Gunda offers an empathetic look at the lives of farm animals with its minimalist approach to the nature doc. Director Victor Kossakosvsky films without a sentimental score or voice-over narration, and shoots in a sparse yet striking black and white. This decision gives the film an intimacy often missing from more traditional modes.
We watch a sow named Gunda, her piglets, and a few other animals through their daily routines. Long natural sequences allow the viewer to sink into the zen of the animals’ natural rhythms. The result is an astounding and bittersweet film that hints at the brutalities of factory farming without ever stepping foot in a slaughterhouse.
This lovely comedy-romance from Ireland is about a closeted gay teen and his lesbian schoolmate who pretend to be in a relationship to avoid being bullied at their school.
This premise makes Dating Amber an original story in a genre in which that's increasingly rare. This is added to the setting, in 1995 rural Ireland, which is executed to gorgeous perfection in everything from the clothes to the music.
Dating Amber ends up being more coming-of-age than a comedy-romance. It's a tale of friendship and self-acceptance.
This HBO docuseries is about NXIVM, a multi-million dollar personal development coaching company whose leader was arrested for sex and human trafficking, branding his followers, and other serious crimes. New levels of insanity unwrap at every episode in a smart and engaging way: the show follows the progression of the story as it happened and makes you wait for its biggest revelations. It becomes a come-for-something-stay-for-something-else kind of deal, since even without the sex cult angle, the show dissects the manipulation tactics that led many successful people to be part of the organization, and later on to recruit others like them.
Though it primarily revolves around the conservative, anti-feminist Phyllis Schlafly (portrayed as a fascinatingly contradictory character by Cate Blanchett), Mrs. America is a true ensemble drama. Each episode becomes a primer for a different significant figure in the movement for women's rights in the 1970s, but it also emphasizes how difficult it was for this movement to cohere. As these wildly different perspectives clash, the need for a truly inclusive and intersectional coalition begins to arise. Blanchett is brilliant as always, but the miniseries also showcases stunning work from Rose Byrne, Uzo Aduba, Margo Martindale, Tracey Ullman, and many more.
This earnest documentary is about filmmaker and actress Maryam Zaree's journey to unravel the truth about her birth. Her parents are part of a generation of Iranian revolutionaries who were jailed, many executed, and now have taken exile in Europe. The torture and difficult prison conditions they experienced are cause for so much trauma that Maryam, born in prison, has not been told anything about her birth. Her mom, now Germany's first foreign-born mayor, cannot get past tears to tell a story that Maryam is determined to know.

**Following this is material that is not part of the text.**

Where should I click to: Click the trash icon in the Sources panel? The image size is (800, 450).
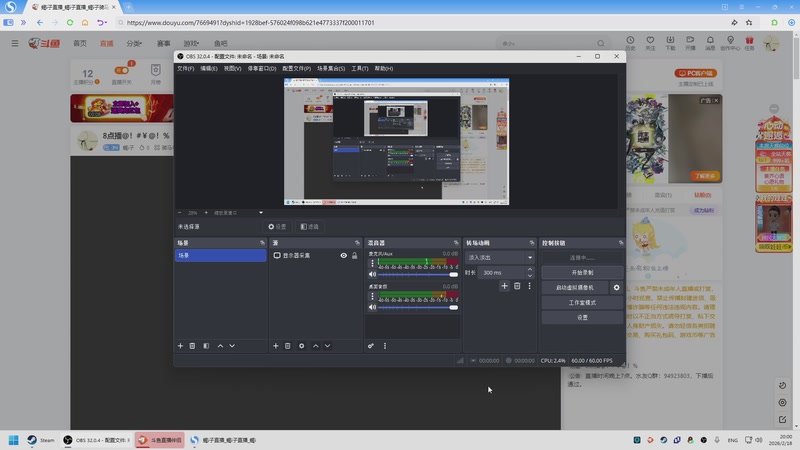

Her mom is not the only one who is unable to tell the story, as Maryam's quest uncovers more silence. In the end, Born in Evin is as much about the question of "is the truth worth getting told?" as it is about the truth itself. It's a heartfelt exploration of trauma, both for the generation that experienced it and for the generation that follows.
This stirring peek into the final days of a shuttering Las Vegas dive might be one of the finest odes to American bar culture yet. It also serves as a powerful portrait of a particular moment deep into the disastrous Trump years, yet right before the pandemic struck.
Directors Bill and Turner Ross capture the good, bad, and ugly, allowing conversations to unfold naturally. The colorful hues of the bar create a cinematic canvas for the patrons, who awash with booze and nostalgia, uncertainty, fear, and love, spend their last day together. If there was ever a film for those who miss the rough and tumble nightlife of the pre-Covid world, this is it.